A temporada de outubro e novembro marca o período em que empresas de todo o país realizam convenções corporativas para revisar metas e desenhar o próximo ciclo estratégico. Em 2025, esse movimento assume um novo formato. Segundo a ABTD (Associação Brasileira de Treinamento e Desenvolvimento), 60% das empresas ampliaram o investimento em eventos focados em capacitação com métricas de impacto, refletindo uma mudança de mentalidade: as convenções deixam de ser espaços de discursos motivacionais e passam a ser ambientes de alinhamento estratégico, co-criação e diagnóstico realista. O fenômeno acompanha tendência global identificada pela Gartner (2024), que aponta que 74% das organizações passaram a priorizar encontros estruturados em colaboração ativa e tomadas de decisão imediata, reduzindo o protagonismo das palestras tradicionais.
O mercado já apresenta cases que reforçam essa transformação.

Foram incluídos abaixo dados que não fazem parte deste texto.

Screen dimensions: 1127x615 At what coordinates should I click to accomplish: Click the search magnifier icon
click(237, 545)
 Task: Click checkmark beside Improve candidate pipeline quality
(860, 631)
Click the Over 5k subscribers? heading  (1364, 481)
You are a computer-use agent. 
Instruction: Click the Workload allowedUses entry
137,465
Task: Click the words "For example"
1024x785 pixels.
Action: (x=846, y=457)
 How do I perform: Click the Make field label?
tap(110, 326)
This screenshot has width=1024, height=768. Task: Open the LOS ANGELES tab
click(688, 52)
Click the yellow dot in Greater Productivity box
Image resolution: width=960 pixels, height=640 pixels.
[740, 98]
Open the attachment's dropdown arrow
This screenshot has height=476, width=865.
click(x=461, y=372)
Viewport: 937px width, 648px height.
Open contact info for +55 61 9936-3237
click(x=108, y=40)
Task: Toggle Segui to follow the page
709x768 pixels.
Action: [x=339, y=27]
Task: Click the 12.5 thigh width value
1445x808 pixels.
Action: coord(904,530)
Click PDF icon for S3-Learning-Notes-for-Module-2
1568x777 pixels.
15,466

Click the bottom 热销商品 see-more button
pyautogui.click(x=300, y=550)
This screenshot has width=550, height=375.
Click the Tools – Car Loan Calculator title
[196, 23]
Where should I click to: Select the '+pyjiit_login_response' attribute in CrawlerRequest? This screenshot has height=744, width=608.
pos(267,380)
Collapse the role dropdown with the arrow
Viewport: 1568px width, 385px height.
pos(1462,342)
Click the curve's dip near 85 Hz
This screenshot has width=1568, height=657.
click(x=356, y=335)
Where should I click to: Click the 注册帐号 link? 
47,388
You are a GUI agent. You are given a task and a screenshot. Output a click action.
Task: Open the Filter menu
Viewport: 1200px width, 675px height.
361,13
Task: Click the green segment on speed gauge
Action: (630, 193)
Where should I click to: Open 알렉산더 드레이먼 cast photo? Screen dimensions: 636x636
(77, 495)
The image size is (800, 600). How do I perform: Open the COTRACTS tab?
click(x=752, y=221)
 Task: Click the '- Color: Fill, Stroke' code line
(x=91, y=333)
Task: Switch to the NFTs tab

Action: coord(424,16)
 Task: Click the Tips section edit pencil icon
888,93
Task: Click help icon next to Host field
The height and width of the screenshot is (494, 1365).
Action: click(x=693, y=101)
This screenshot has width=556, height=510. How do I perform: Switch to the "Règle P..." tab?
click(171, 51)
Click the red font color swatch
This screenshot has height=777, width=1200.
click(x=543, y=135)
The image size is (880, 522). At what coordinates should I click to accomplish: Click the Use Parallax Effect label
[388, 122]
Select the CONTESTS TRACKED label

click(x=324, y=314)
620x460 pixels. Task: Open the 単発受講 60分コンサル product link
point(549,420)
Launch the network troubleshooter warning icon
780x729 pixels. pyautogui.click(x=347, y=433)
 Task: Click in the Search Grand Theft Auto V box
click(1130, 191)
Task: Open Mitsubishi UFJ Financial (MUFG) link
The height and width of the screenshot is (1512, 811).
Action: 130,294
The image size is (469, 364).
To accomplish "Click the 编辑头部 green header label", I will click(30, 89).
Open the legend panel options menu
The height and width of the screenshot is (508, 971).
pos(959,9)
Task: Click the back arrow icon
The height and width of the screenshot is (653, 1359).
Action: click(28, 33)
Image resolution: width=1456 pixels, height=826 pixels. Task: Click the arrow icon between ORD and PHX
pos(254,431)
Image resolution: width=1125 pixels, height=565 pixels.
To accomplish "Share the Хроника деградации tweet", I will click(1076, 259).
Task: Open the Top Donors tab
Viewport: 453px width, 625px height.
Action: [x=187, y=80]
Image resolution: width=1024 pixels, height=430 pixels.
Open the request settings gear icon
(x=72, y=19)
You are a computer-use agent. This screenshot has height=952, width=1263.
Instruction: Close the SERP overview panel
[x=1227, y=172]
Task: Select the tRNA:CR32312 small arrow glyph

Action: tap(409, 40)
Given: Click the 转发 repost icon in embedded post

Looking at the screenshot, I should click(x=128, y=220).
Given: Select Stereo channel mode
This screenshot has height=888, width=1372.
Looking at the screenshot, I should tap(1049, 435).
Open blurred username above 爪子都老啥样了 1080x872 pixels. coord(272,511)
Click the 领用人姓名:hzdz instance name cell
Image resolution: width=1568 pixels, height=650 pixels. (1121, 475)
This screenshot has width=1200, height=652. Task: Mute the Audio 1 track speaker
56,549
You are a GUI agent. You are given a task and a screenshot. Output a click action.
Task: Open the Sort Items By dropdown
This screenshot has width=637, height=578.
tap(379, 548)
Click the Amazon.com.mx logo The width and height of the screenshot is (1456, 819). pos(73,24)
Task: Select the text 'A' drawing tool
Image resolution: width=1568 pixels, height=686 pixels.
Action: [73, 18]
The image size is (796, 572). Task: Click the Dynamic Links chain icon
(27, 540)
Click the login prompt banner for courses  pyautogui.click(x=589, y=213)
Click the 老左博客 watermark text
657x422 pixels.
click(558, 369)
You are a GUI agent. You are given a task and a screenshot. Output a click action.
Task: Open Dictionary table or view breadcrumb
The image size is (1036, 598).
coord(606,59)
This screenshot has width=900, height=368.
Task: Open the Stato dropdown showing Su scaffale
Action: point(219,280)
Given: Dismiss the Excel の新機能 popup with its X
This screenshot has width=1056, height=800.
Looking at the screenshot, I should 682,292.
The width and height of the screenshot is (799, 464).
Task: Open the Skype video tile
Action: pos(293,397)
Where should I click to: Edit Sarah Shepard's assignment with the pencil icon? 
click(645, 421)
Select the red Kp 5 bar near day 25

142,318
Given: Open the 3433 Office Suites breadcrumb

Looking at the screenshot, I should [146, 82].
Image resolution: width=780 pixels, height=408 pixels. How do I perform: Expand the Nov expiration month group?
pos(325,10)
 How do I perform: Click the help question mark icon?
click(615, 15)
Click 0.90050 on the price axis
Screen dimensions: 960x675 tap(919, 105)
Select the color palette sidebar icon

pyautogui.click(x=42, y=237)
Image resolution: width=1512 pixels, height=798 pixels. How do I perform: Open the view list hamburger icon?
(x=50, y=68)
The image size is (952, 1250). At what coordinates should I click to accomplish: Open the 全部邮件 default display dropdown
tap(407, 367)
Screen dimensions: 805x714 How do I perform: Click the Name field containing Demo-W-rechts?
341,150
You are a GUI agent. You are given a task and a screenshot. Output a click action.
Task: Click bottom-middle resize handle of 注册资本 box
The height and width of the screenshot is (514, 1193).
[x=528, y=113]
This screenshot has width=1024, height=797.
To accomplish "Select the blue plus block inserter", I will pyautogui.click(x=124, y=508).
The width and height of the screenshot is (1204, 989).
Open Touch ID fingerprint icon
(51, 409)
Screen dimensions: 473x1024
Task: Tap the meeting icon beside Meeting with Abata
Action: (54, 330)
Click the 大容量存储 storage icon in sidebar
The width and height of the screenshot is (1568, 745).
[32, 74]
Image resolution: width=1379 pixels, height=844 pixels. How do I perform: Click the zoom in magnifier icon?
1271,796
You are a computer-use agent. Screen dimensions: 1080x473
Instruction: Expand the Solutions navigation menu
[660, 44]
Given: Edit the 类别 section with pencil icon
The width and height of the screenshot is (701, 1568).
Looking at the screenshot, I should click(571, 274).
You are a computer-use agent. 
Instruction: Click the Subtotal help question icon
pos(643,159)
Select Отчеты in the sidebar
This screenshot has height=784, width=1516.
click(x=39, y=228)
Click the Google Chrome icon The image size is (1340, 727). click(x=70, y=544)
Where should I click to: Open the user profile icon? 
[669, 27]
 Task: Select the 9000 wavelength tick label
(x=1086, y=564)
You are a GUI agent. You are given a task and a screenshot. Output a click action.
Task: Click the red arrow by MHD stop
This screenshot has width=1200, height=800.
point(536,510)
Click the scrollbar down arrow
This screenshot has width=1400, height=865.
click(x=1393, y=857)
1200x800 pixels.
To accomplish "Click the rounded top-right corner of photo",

Um exemplo é o Magalu, que nos últimos anos reformulou seus encontros internos para formatos híbridos e colaborativos, com foco em integração entre equipes, oficinas práticas e definição conjunta de metas. A empresa registra em seus relatórios públicos que a adoção de metodologias ágeis e encontros estruturados impulsionou processos internos, fortaleceu a cultura de inovação e acelerou a execução estratégica em operações digitais e físicas. Esses movimentos mostram que as convenções corporativas evoluem para ambientes de construção coletiva, apoiados por tecnologia e por uma cultura mais horizontal.
Para Marcelo Caetano, sócio da VendaMais e especialista em estratégia comercial, a mudança não é apenas estética, mas estrutural. Em suas palavras: “As empresas perceberam que motivação sem método não gera resultado. Uma convenção só faz sentido quando transforma decisão em ação, e ação em resultado. Quando diagnóstico, liderança e execução dividem o mesmo espaço, a convenção deixa de ser um evento isolado e se torna um acelerador estratégico”, afirma.
O cenário para 2025 indica que empresas que ajustarem seus encontros para formatos mais dinâmicos, colaborativos e orientados a dados terão maior capacidade de executar prioridades e engajar equipes, especialmente em estruturas híbridas. A tendência aponta para convenções que combinam tecnologia, inteligência coletiva e definição conjunta de planos táticos, consolidando uma nova era para eventos corporativos no país. Marcelo Caetano reforça: “Aqueles que conseguem transformar cada encontro em um laboratório de decisões rápidas e aprendizado coletivo vão obter vantagem competitiva significativa. A convenção deixa de ser um ponto no calendário e passa a ser um motor de transformação organizacional.”